Text block
++++
Fan writers, by and large, have trouble thinking up interesting and believable alien sociology. The last thing I'm willing to waste my time or money on is "My Jesus is better than yours and I've got a Vulcan Master to prove it" kinds of nonsense. If you want good fan fiction on religious themes, try Fesarius V which finally came out this fall, in my opinion a story can say more of a truly religious nature by how its characters treat each other and do their jobs than any number of religious ceremonies, sermons or pious invocations of this or that god will ever provide. After you've read the stories in Fesarius V, disconnect your prejudices and judge both stories on the basis of plot, characterization, motivation and style and then give an honest judgment on which is the more truly "religious" tale.
++++
Recorded information
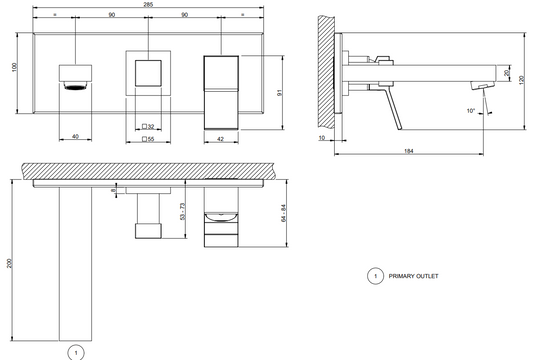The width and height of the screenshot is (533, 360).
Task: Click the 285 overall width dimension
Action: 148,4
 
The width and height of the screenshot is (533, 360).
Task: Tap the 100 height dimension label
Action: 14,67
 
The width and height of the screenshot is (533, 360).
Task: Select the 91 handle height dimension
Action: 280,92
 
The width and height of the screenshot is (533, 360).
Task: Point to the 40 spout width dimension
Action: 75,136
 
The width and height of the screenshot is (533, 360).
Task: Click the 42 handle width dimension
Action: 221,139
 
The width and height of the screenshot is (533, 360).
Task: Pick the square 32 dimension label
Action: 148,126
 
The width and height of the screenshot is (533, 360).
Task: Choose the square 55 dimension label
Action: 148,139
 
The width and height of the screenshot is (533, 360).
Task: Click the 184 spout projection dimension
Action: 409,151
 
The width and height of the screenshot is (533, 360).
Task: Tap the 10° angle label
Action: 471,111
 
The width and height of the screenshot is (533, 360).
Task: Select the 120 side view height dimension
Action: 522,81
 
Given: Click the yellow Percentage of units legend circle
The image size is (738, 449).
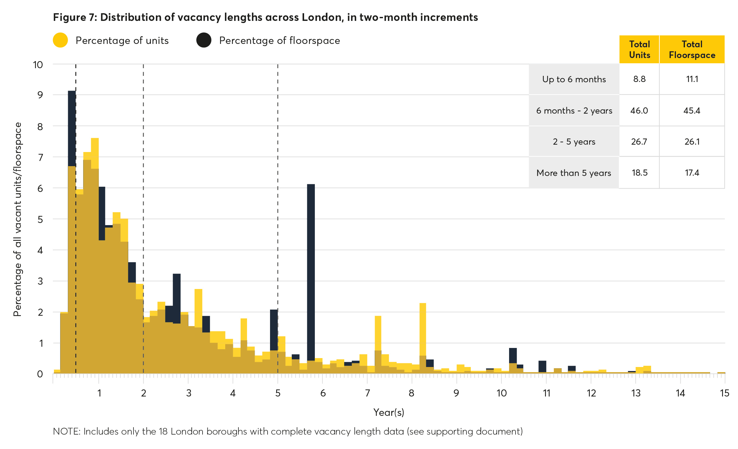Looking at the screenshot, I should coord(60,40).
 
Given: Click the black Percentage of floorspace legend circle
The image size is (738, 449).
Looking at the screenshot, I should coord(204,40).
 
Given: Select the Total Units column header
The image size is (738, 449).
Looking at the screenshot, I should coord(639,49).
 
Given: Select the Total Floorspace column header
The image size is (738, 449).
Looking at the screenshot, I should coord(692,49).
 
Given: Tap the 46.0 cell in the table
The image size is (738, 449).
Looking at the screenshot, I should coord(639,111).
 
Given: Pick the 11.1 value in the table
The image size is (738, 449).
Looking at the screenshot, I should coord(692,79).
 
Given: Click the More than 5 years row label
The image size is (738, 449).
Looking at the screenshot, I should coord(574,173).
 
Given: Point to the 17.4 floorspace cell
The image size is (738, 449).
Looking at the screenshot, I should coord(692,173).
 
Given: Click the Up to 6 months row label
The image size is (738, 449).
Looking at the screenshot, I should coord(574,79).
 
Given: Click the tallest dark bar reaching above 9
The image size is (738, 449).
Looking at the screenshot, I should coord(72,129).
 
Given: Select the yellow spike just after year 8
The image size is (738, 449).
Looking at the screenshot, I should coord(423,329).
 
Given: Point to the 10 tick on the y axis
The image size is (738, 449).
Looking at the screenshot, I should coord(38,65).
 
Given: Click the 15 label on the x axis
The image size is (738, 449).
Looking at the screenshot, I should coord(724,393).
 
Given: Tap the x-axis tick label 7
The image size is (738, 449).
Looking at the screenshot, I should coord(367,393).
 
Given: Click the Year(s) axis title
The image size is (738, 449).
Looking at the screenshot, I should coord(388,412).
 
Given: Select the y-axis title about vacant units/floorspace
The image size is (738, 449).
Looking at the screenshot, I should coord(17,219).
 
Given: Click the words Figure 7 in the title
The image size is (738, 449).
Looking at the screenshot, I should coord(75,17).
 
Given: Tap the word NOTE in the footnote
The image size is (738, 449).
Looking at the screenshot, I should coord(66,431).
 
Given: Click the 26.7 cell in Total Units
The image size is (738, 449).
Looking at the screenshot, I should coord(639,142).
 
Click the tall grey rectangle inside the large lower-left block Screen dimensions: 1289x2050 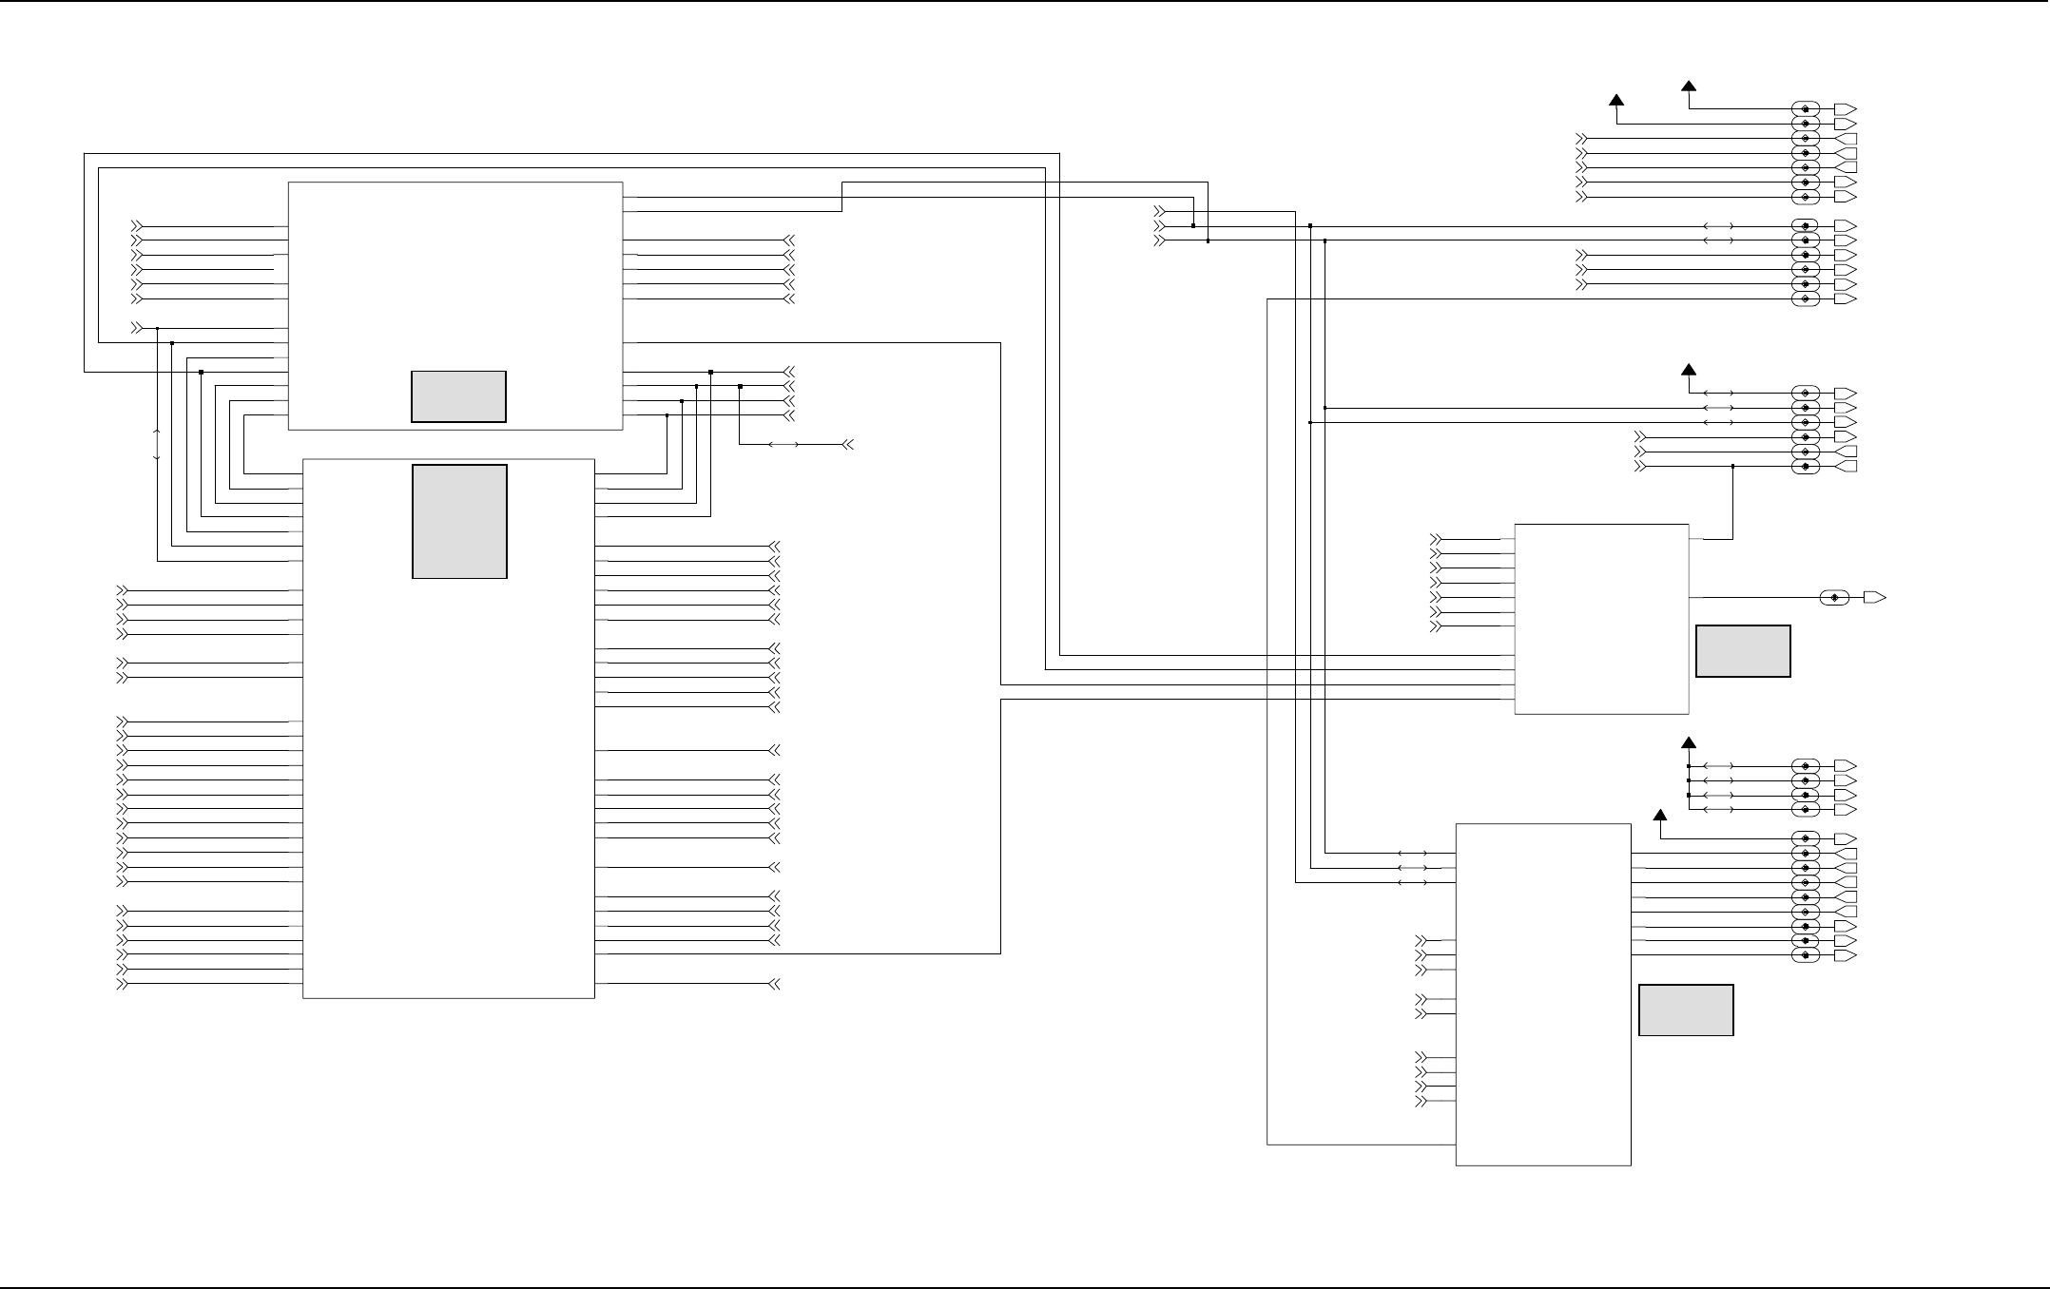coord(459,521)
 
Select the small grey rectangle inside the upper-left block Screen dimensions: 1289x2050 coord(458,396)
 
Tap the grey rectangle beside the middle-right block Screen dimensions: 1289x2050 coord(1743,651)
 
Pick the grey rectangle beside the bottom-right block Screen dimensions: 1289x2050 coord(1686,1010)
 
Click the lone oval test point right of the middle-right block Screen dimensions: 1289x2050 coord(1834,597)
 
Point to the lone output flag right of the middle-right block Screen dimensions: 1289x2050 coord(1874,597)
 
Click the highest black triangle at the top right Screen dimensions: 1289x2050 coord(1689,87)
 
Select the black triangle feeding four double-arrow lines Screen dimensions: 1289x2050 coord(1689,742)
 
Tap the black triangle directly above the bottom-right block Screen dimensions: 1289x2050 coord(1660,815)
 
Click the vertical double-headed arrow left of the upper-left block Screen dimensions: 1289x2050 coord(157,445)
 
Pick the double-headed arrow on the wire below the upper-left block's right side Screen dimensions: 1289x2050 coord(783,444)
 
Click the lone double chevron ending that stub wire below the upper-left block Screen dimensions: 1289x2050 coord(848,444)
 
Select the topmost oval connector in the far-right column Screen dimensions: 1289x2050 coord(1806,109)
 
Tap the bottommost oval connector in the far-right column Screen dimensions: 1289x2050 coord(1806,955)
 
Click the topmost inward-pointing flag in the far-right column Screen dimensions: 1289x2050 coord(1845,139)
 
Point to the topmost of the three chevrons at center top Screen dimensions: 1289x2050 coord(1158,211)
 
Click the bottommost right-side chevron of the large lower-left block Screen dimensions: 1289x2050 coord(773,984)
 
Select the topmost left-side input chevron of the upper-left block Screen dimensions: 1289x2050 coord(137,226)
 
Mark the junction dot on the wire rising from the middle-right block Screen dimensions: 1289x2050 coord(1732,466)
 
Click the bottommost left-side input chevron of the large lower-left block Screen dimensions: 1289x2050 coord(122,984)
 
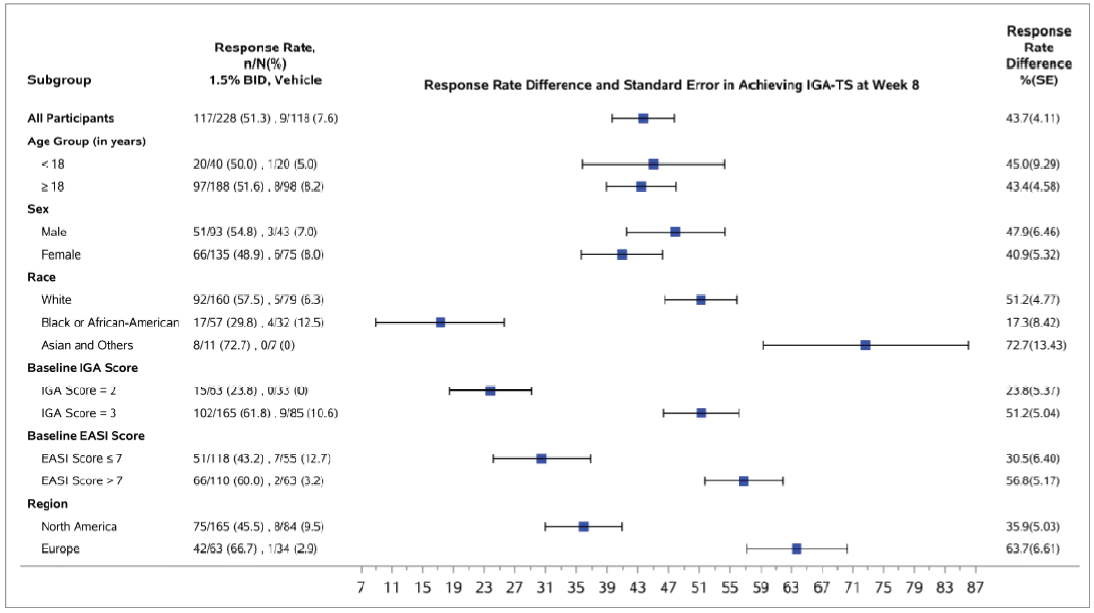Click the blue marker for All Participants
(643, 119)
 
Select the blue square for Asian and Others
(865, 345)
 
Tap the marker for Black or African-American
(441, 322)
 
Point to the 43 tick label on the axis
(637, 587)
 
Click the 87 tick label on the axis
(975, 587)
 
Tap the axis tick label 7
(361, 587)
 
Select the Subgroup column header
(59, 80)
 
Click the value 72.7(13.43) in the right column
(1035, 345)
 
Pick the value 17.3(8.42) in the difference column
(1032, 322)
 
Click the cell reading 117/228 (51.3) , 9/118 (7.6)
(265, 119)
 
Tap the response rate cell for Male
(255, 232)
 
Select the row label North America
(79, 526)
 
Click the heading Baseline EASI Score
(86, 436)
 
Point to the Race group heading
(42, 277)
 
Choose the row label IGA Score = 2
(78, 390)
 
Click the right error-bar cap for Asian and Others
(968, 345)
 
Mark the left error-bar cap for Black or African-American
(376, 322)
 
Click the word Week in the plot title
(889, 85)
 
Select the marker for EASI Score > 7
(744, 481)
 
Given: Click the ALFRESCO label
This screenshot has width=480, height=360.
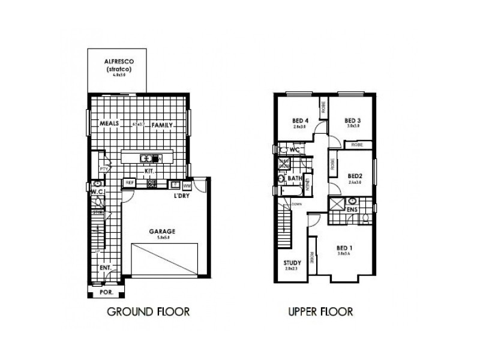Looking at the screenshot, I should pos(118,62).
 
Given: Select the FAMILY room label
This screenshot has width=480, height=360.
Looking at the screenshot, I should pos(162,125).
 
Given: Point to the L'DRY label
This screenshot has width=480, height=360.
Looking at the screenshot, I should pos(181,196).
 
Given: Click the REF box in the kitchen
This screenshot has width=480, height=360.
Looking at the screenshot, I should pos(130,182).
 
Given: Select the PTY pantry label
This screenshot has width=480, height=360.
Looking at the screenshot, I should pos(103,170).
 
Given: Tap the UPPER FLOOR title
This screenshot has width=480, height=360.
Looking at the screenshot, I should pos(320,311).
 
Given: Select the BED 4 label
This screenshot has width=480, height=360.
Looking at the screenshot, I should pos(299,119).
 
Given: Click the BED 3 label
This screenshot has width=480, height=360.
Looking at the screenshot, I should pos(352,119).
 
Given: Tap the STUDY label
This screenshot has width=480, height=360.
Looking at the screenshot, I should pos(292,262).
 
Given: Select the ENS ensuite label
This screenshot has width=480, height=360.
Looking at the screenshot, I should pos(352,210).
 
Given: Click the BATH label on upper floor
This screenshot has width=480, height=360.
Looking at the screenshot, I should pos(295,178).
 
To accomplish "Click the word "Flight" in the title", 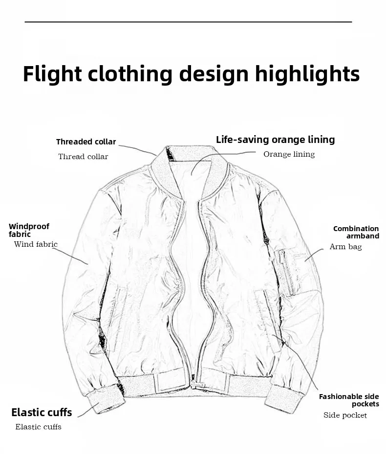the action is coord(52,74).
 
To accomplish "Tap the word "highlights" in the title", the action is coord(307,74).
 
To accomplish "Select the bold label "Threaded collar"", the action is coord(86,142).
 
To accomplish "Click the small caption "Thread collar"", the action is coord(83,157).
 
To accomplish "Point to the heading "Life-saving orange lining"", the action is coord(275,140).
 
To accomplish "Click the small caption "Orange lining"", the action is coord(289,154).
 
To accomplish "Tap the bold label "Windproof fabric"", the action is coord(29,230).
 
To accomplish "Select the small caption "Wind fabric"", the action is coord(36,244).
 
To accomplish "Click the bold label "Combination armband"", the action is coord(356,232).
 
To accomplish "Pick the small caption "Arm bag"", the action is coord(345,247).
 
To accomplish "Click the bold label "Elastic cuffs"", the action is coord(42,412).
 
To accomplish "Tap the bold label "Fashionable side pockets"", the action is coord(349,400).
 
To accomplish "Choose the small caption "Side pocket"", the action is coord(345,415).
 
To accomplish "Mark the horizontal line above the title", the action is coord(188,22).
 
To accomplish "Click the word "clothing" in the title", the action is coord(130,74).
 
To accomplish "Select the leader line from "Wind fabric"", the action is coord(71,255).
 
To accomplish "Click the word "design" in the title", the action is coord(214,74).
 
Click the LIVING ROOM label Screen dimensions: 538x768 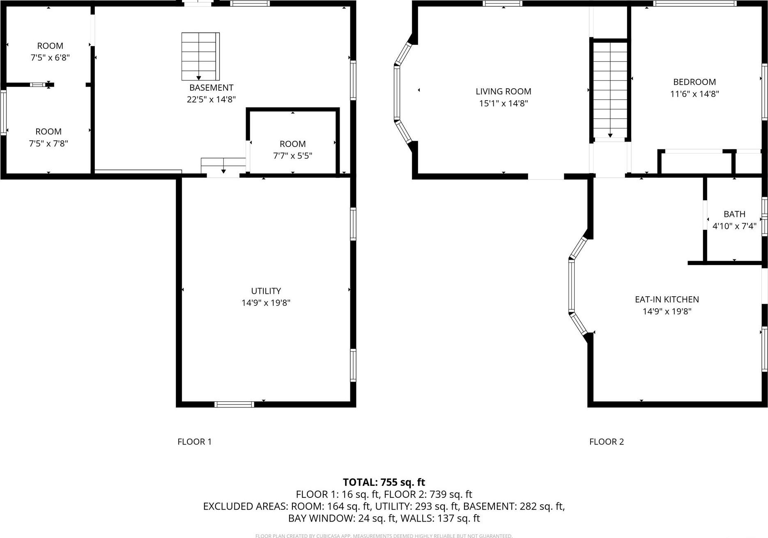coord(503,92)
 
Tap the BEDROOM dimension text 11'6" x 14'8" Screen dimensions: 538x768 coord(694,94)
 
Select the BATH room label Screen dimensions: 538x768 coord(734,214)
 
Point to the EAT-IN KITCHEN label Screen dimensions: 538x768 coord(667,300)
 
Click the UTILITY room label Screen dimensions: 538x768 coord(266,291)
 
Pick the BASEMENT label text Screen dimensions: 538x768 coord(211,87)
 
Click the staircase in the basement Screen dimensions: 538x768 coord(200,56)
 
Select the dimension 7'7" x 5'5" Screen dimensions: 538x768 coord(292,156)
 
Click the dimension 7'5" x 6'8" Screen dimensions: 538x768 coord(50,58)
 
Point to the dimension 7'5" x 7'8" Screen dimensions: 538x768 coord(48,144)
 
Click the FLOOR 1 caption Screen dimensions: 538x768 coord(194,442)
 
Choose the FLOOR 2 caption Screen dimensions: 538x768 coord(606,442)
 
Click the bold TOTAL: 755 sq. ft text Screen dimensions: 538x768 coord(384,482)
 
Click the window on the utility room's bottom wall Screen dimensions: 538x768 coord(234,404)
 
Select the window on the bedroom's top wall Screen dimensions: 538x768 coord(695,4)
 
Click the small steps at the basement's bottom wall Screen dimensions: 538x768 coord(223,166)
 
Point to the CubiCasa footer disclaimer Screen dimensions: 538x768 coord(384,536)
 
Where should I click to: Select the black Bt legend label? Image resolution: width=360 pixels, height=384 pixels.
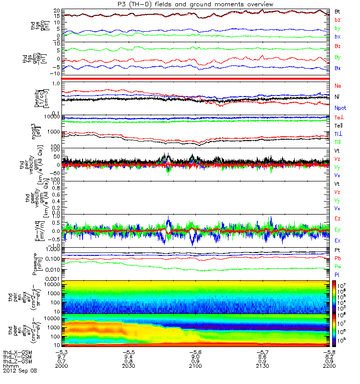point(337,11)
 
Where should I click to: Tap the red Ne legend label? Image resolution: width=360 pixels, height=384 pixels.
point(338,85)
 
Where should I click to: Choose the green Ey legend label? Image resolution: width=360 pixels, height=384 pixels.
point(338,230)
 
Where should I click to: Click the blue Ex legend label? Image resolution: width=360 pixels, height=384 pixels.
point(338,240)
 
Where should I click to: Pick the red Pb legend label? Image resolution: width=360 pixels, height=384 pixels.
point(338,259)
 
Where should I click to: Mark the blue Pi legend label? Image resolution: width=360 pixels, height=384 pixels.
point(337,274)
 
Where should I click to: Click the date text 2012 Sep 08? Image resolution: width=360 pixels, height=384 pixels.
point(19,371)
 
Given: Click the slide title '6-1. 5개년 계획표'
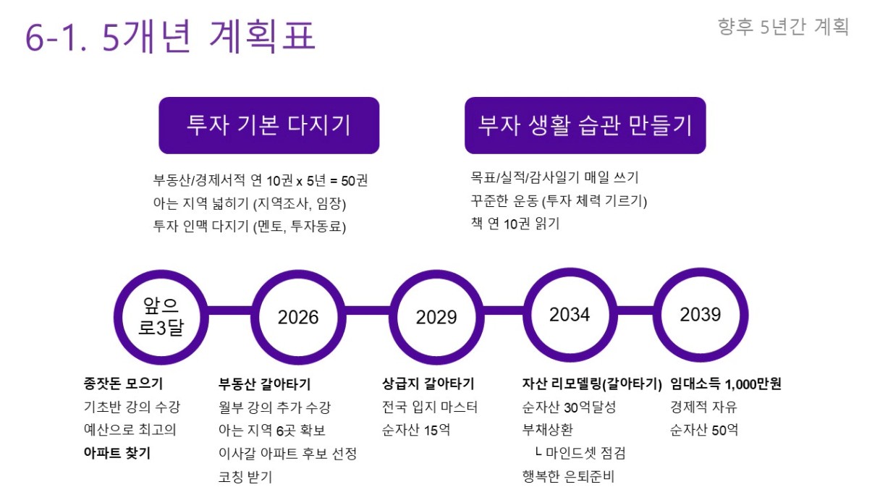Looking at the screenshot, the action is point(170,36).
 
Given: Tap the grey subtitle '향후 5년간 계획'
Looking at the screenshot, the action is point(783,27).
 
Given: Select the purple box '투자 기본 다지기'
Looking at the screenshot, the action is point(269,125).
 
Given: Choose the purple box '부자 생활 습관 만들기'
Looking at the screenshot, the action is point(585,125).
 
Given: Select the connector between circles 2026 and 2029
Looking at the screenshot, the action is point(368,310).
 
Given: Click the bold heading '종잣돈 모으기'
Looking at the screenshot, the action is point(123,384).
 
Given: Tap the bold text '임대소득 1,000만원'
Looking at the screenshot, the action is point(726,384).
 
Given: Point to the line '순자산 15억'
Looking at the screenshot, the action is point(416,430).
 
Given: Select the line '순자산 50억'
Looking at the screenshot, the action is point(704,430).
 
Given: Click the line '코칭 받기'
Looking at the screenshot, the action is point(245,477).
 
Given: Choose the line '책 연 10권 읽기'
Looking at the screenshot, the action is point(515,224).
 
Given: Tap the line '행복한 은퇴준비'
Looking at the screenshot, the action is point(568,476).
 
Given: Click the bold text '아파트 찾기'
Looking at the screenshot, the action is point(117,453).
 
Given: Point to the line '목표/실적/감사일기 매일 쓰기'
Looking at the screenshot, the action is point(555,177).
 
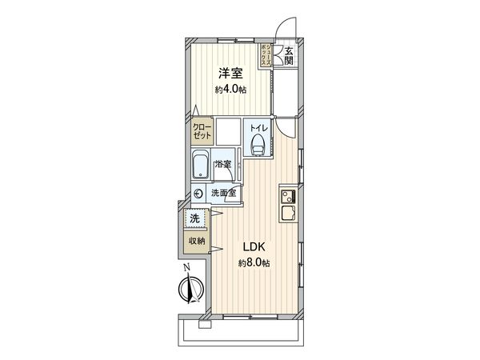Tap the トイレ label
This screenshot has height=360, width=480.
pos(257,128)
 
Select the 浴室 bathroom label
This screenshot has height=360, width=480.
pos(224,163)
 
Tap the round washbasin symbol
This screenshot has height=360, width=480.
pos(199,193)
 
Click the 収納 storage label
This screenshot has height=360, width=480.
++++
Requirement A
In the text about religious themes in fan fiction, which title is recommended to readers who want good fan fiction on religious themes?
Requirement B
List every quality on which the text about religious themes in fan fiction tells readers to judge both stories.
Requirement C
Write the next few sentences of the text about religious themes in fan fiction, picking up right after its last sentence.

Answer A
Fesarius V

Answer B
Plot, characterization, motivation, and style.

Answer C
'Fesarius 5' is basically a two-story zine, containing what the advertisement in 'Universal Translator' calls the "writers' battle" between Theresa Holmes and Leslie Fish. The source of the authors' contention is what would have happened on Earth had Christ not existed. Theresa's solution in 'Difference' is that the Celts would have overcome the Romans and (with a little ethical help from Spock) set out on a course of wise government and ultimate freedom. The prediction seems perfectly reasonable but as far as the "writers' battle" is concerned it's a 'no contest'. 'Difference' is a good enough gen zine story but ultimately unmemorable against Leslie's long (159 pages reduced type) and powerful narrative. 
Telepathic like all Delphians, she becomes the chief navigator on the Enterprise; she is accompanied by her Delphian singjoy, an eight-legged creature resembling a little dragon. Only she can control it. Elanor is descended from engineers and thinks -- and sometimes speaks -- in impenetrable Delphian Common -- which seems very like a thick Scots accent. She also is the ship's expert in several languages. She has many of the good ideas during the story, so many that Spock relies on her advice.